Task goal
Rewrite the entries from the line containing "Find the location of a particular element. The image" through the end of the entries, substituting "specific" for "particular" and leaving everything else unchanged.

:: Data shown

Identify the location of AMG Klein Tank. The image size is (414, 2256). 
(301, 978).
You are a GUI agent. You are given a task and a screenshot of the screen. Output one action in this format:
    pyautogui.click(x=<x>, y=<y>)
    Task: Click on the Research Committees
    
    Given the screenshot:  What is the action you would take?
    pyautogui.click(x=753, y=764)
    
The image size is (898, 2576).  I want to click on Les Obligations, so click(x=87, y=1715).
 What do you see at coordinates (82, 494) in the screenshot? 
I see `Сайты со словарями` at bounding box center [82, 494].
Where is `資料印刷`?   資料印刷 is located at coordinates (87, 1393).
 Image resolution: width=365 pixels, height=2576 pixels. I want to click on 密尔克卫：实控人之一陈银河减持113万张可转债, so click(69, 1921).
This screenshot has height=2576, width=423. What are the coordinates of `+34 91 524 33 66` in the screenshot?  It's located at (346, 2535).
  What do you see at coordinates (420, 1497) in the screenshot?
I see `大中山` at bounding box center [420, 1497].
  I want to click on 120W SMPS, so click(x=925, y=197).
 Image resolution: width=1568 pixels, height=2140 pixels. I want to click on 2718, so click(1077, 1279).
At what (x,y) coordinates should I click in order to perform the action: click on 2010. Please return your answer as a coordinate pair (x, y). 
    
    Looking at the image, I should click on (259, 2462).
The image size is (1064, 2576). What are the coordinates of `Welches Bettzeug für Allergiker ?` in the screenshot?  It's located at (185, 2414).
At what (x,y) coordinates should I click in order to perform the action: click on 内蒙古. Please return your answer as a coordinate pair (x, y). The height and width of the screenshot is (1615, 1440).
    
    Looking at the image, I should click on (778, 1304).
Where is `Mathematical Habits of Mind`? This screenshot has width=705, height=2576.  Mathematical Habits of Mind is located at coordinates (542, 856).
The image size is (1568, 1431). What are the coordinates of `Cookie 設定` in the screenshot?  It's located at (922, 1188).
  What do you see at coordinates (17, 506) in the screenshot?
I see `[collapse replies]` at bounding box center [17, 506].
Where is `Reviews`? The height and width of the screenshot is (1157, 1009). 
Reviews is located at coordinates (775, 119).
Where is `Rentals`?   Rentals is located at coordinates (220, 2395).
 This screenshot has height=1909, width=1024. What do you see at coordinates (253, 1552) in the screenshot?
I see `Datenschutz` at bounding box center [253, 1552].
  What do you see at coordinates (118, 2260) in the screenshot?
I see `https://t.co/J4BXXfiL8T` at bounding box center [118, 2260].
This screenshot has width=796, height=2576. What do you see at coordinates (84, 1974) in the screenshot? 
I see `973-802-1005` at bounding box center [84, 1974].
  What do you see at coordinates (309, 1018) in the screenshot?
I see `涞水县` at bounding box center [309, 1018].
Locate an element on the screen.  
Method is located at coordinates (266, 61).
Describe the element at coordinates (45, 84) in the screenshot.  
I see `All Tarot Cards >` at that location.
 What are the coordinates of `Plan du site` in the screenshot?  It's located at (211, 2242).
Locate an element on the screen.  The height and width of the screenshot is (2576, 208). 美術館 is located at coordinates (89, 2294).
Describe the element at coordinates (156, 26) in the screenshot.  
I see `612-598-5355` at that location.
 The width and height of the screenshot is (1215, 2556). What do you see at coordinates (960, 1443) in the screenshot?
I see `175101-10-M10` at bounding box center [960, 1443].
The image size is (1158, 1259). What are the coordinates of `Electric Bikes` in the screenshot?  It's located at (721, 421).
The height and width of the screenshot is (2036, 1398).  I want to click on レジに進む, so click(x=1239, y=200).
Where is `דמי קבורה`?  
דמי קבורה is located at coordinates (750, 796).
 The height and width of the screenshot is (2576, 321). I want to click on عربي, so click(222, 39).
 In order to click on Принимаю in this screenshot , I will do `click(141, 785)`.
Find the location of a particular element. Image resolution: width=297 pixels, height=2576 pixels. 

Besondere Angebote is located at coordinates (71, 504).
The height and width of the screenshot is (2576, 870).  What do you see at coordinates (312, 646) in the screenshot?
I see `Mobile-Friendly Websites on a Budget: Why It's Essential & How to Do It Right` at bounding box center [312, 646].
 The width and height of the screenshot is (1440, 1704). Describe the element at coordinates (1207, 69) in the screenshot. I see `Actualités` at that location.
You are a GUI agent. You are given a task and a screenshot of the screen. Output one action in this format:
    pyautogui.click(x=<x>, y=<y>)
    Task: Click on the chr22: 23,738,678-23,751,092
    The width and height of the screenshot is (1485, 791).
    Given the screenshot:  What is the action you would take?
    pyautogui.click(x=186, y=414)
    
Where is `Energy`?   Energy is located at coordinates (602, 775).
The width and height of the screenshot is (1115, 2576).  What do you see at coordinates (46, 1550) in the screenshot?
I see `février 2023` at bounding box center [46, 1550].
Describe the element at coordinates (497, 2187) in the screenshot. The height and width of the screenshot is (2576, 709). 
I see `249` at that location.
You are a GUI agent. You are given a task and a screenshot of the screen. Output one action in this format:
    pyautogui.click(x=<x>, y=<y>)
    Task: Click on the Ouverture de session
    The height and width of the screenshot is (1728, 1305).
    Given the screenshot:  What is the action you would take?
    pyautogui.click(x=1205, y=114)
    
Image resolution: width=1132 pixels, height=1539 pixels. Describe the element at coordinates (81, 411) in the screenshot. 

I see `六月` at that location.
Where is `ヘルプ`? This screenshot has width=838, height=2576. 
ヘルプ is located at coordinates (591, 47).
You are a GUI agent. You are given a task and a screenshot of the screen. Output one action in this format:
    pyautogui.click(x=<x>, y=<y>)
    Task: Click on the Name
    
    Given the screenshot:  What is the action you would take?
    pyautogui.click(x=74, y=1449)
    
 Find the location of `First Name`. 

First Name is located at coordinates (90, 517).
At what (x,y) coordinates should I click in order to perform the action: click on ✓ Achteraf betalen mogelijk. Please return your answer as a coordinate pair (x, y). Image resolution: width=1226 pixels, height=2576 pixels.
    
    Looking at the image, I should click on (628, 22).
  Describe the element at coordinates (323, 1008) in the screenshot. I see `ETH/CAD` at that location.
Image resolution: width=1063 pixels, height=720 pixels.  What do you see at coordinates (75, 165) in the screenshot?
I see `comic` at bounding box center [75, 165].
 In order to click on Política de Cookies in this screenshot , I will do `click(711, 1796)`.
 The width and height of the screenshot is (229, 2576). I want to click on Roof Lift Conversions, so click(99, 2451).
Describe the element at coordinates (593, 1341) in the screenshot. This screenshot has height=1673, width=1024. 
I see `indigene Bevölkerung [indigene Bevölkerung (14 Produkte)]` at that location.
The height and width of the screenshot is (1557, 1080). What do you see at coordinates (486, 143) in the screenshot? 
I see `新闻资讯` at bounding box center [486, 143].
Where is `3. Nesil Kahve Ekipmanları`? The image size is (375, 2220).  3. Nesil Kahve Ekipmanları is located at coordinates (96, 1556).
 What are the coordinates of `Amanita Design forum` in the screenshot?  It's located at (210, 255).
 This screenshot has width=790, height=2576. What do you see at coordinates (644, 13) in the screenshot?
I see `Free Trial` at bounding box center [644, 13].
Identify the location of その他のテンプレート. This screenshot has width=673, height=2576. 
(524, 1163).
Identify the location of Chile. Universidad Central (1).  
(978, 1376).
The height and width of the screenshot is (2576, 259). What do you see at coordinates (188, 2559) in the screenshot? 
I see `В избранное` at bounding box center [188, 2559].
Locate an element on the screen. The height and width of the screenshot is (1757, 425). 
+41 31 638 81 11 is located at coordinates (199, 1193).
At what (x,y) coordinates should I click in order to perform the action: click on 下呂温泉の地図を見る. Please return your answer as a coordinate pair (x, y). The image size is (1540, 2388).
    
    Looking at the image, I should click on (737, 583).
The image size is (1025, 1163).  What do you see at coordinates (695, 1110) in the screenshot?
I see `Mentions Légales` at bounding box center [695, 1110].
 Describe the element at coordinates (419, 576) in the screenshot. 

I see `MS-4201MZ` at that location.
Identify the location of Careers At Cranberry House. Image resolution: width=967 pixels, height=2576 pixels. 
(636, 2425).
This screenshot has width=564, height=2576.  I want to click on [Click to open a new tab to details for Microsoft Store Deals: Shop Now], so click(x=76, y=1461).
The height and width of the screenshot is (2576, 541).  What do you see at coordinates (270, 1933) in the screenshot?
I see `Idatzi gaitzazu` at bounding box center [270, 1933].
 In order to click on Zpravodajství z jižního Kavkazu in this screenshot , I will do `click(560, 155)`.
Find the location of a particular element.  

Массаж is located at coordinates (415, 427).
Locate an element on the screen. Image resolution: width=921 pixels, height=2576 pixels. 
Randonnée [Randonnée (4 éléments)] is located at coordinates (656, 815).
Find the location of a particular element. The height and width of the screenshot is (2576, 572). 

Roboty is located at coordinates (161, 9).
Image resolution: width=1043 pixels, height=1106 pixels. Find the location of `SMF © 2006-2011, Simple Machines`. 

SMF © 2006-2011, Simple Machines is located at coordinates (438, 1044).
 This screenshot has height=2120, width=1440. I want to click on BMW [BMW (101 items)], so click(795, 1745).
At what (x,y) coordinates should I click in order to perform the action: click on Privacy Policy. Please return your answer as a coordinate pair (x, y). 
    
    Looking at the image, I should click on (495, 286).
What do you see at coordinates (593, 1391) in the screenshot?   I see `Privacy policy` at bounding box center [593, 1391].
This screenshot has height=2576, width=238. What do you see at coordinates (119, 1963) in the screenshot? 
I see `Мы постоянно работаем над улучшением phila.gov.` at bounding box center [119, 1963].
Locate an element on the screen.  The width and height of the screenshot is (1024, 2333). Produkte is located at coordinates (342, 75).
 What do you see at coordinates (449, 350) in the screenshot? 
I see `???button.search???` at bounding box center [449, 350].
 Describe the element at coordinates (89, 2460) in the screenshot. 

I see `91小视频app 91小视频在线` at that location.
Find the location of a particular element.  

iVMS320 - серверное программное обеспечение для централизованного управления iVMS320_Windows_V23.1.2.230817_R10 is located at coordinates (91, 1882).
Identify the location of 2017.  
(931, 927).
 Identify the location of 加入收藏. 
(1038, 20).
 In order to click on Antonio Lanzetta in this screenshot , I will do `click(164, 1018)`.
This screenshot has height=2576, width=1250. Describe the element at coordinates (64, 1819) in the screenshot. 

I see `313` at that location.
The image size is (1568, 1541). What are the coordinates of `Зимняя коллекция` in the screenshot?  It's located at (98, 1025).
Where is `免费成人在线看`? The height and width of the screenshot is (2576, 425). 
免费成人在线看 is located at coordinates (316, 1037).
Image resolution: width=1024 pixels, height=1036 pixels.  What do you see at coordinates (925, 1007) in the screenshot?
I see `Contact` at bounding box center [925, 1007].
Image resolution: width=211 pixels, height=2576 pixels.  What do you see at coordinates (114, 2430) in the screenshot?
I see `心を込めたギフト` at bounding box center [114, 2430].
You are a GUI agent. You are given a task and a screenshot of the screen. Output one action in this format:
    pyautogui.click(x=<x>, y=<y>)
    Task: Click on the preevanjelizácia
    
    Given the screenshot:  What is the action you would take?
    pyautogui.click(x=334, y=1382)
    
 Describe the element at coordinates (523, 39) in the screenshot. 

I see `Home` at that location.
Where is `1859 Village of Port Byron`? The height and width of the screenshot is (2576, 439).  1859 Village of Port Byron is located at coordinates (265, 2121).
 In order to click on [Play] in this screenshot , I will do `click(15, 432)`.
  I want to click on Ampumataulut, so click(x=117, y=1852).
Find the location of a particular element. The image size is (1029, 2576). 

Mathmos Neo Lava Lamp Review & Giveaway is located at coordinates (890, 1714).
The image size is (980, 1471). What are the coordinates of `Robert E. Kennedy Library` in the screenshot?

::::

Response to this exercise
Find the location of a specific element. The image size is (1029, 2576). 

Mathmos Neo Lava Lamp Review & Giveaway is located at coordinates (890, 1714).
The image size is (980, 1471). What are the coordinates of `Robert E. Kennedy Library` in the screenshot?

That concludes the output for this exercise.